Secular pilgrimages: France/Azerbaijan – models for the world, or unique examples?
Press Release: On 14 December, The European Azerbaijan Society (TEAS) and the Institut de Découverte et d’Étude du Monde Musulman (IDEMM) held a symposium entitled Pelerinages Laics: France/Azerbaïdjan –modèles universels ou exemples singuliers? (Secular pilgrimages: France/Azerbaijan – models for the world, or unique examples?) chaired by Thierry Mariani, MP of French nationals from abroad and the President of the France–Azerbaijan Friendship Group in the French National Assembly.
The symposium was held in the prestigious setting of the Palais Bourbon and attended by some leading experts, including Jean-Louis Bianco, President of the Observatoire National de la Laïcité; Jean Baubérot, Historian, Sociologist and Founder of the Sociology of Secularism; Tareq Oubrou, Head of the Bordeaux Mosque and Director of IDEMM; Jean-Pierre Allali, Member of the Conseil Représentatif des Institutions Juives de France (Representative Council of Jewish Institutions in France); and Nigar Huseynova, Counsellor, Political Affairs, Azerbaijani Embassy in France. Around 100 diplomats, academics, historians, opinion-makers and civil society representatives were delegates at the symposium, all of which were interested in discussing the concept of secularism and the future of cohabitation between different religious communities in France and elsewhere around the world.

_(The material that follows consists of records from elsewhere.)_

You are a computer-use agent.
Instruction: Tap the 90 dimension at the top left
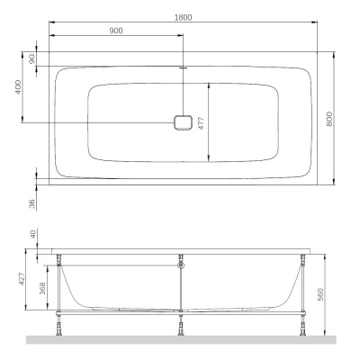[x=32, y=58]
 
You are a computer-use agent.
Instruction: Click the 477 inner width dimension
[x=202, y=123]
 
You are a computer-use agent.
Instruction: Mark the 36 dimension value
[x=32, y=205]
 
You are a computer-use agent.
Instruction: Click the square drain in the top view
[x=183, y=123]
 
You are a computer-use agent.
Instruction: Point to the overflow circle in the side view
[x=182, y=266]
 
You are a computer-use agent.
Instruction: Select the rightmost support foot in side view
[x=304, y=328]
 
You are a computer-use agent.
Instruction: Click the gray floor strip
[x=180, y=340]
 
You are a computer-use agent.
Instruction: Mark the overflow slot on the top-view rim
[x=183, y=67]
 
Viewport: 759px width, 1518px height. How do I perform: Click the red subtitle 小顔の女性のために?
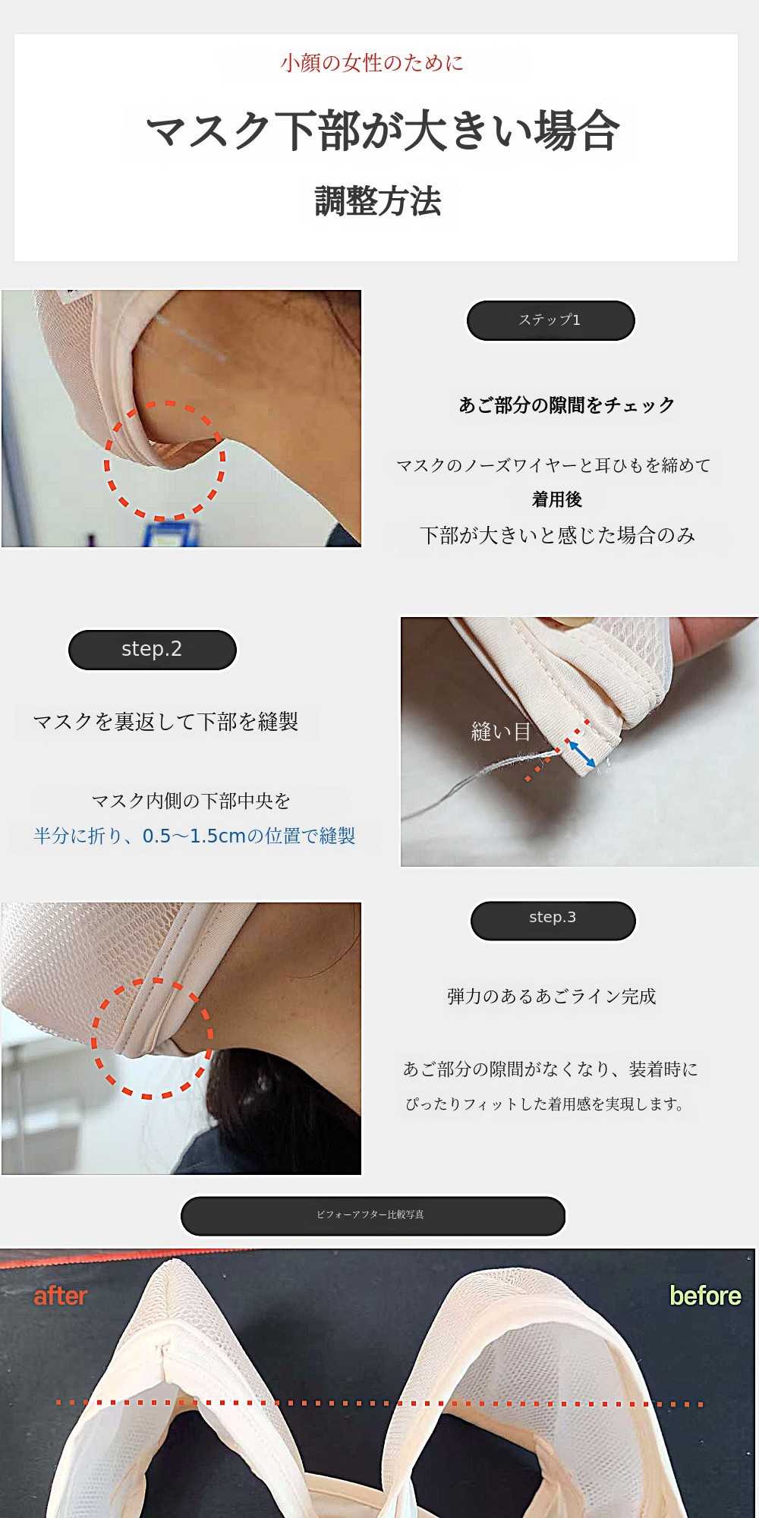tap(372, 62)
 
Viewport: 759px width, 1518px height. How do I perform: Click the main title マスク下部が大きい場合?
tap(383, 131)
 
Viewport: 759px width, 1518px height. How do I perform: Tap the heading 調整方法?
tap(378, 201)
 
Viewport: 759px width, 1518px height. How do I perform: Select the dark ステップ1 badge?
tap(550, 320)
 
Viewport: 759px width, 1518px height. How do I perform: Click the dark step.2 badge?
tap(153, 650)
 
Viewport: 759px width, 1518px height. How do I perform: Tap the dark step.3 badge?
tap(553, 920)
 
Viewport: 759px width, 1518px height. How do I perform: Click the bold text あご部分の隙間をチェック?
tap(566, 405)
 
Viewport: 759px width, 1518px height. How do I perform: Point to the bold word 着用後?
tap(557, 499)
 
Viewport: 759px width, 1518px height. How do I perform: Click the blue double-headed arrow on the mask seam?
tap(582, 754)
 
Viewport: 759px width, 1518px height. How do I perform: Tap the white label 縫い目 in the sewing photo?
tap(501, 732)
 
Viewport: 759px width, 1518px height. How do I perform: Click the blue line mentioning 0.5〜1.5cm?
tap(194, 836)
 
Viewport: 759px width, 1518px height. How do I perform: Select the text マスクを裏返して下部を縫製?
tap(165, 721)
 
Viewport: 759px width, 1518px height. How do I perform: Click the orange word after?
tap(60, 1296)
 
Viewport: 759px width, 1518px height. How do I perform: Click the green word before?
tap(705, 1296)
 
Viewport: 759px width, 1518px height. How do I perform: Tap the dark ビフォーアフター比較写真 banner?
tap(373, 1216)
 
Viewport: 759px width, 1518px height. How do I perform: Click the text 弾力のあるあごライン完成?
tap(552, 996)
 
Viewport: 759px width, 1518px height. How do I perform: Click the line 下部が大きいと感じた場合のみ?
tap(558, 535)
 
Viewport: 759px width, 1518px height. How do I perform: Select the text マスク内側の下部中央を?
tap(191, 801)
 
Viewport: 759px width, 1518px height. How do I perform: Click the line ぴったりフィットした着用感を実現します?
tap(545, 1104)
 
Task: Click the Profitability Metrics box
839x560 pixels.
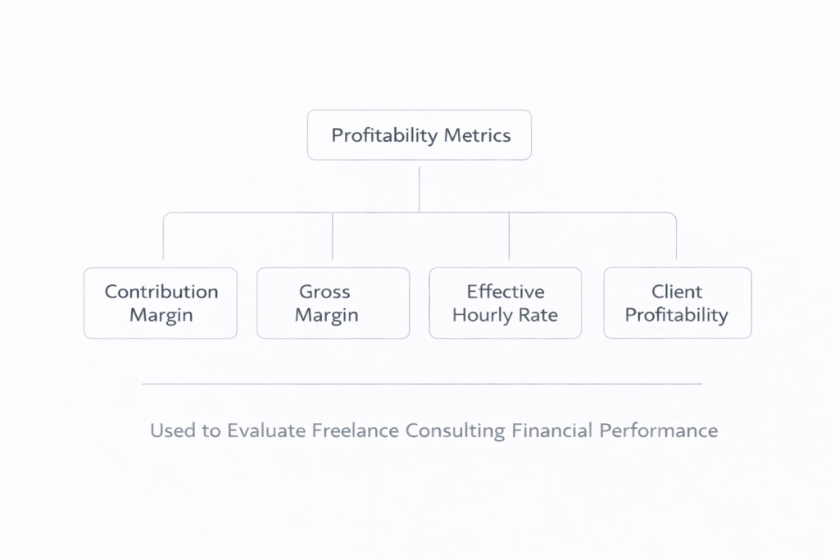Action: [x=419, y=135]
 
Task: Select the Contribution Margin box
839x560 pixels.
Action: [x=161, y=303]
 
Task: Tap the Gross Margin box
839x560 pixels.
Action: [x=333, y=303]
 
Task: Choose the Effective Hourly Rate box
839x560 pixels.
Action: [x=506, y=303]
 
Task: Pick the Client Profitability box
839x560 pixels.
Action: [x=677, y=303]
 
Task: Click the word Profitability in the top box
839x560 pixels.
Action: [x=383, y=135]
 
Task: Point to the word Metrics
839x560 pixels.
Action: [x=477, y=135]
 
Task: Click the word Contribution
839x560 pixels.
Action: [x=161, y=291]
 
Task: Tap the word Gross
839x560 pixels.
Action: [x=324, y=291]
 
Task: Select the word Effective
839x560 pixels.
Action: [x=506, y=291]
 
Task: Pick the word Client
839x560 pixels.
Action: [x=677, y=291]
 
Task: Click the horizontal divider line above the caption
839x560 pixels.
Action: [x=422, y=383]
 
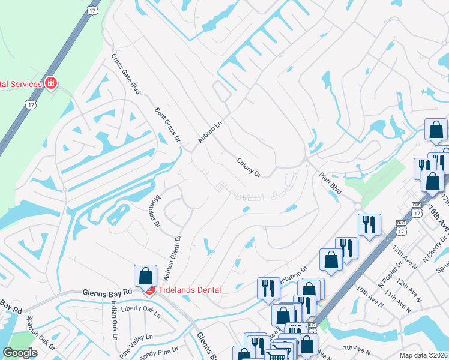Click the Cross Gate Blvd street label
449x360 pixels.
pos(125,74)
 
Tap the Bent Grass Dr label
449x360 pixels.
pos(167,125)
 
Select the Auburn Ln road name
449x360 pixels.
pos(210,130)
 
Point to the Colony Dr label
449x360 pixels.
pos(249,167)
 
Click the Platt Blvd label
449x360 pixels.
pos(330,184)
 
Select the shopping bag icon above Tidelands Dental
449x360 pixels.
pos(145,275)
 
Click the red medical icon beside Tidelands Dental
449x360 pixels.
pos(149,290)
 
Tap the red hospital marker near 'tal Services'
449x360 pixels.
pos(51,83)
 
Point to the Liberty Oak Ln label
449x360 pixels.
pos(141,310)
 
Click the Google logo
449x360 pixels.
pos(20,353)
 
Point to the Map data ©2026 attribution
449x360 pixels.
pos(423,355)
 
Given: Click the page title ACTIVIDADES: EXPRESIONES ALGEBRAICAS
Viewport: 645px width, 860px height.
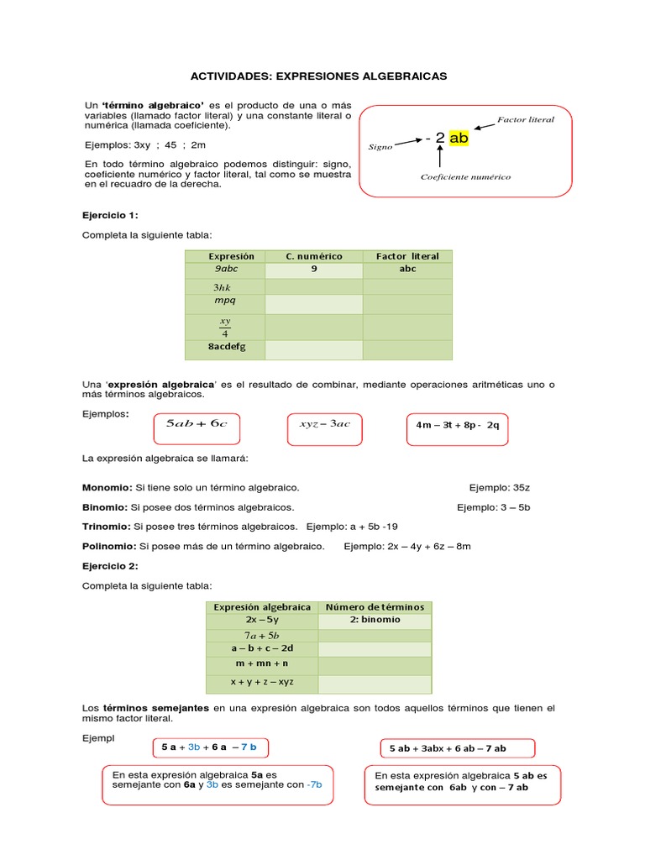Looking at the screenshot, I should click(x=319, y=76).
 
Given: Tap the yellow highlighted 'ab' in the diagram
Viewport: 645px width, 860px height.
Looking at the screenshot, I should click(x=459, y=138).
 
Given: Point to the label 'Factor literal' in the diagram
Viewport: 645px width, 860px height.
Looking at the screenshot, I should click(x=526, y=120).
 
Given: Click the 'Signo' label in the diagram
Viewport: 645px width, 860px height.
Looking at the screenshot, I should click(x=380, y=147).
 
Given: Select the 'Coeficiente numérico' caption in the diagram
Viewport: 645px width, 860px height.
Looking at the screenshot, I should click(x=465, y=177).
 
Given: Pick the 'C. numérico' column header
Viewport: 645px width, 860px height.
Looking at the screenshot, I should click(x=314, y=256).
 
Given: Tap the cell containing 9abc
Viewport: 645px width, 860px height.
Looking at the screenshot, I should click(x=224, y=270).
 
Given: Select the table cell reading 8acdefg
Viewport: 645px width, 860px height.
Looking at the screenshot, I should click(x=224, y=347).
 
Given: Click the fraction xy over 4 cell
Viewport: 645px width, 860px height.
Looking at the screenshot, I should click(x=224, y=326).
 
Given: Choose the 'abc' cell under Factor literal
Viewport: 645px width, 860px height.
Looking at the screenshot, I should click(x=407, y=270).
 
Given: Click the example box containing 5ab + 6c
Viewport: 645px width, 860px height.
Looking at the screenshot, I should click(x=197, y=424).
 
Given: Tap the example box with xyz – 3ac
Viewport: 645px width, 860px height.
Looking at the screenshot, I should click(x=324, y=424).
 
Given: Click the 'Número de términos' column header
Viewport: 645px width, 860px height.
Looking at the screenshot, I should click(x=374, y=607).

The symposium was divided into two roundtables, one focusing on the state of secularism in France and elsewhere and the other examining the Azerbaijani approach to secularism. Ghaleb Bencheikh, a famous philosopher, theologian and TV host of the weekly show Islam on French public television, moderated both sessions. This also examined the theoretical and historic background of secularism and helped highlight the differences and similarities between secularism in France and Azerbaijan.
Azerbaijan is a country with a Muslim majority and Jewish, Catholic and Orthodox communities living alongside one another in a unique model for coexistence and respect of minorities within the Muslim world. In this respect, Azerbaijan gives some food for debate on secularism in France and in the world of Islam. Also, Azerbaijan is probably the only country in the world where the Jewish Community has not been threatened for more than 1000 years, and where the ancient religious sites of all communities that were destroyed during the Soviet era have been rebuilt by the State.
The roundtable came in the wake of an event in June when TEAS and IDEMM hosted a symposium entitled Islam and Secularism: Shared stakes — the Azerbaijani experience and its reflection in France at the Musée d’Aquitaine in Bordeaux, France. This symposium was chaired by Tareq Oubrou and Vincent Feltesse, a local MP. Nijat Mammadly, Director, International Relations, Azerbaijani State Committee for Work with Religious Organisations, travelled all the way from Baku to attend the symposium among 150 guests, including many political and religious leaders.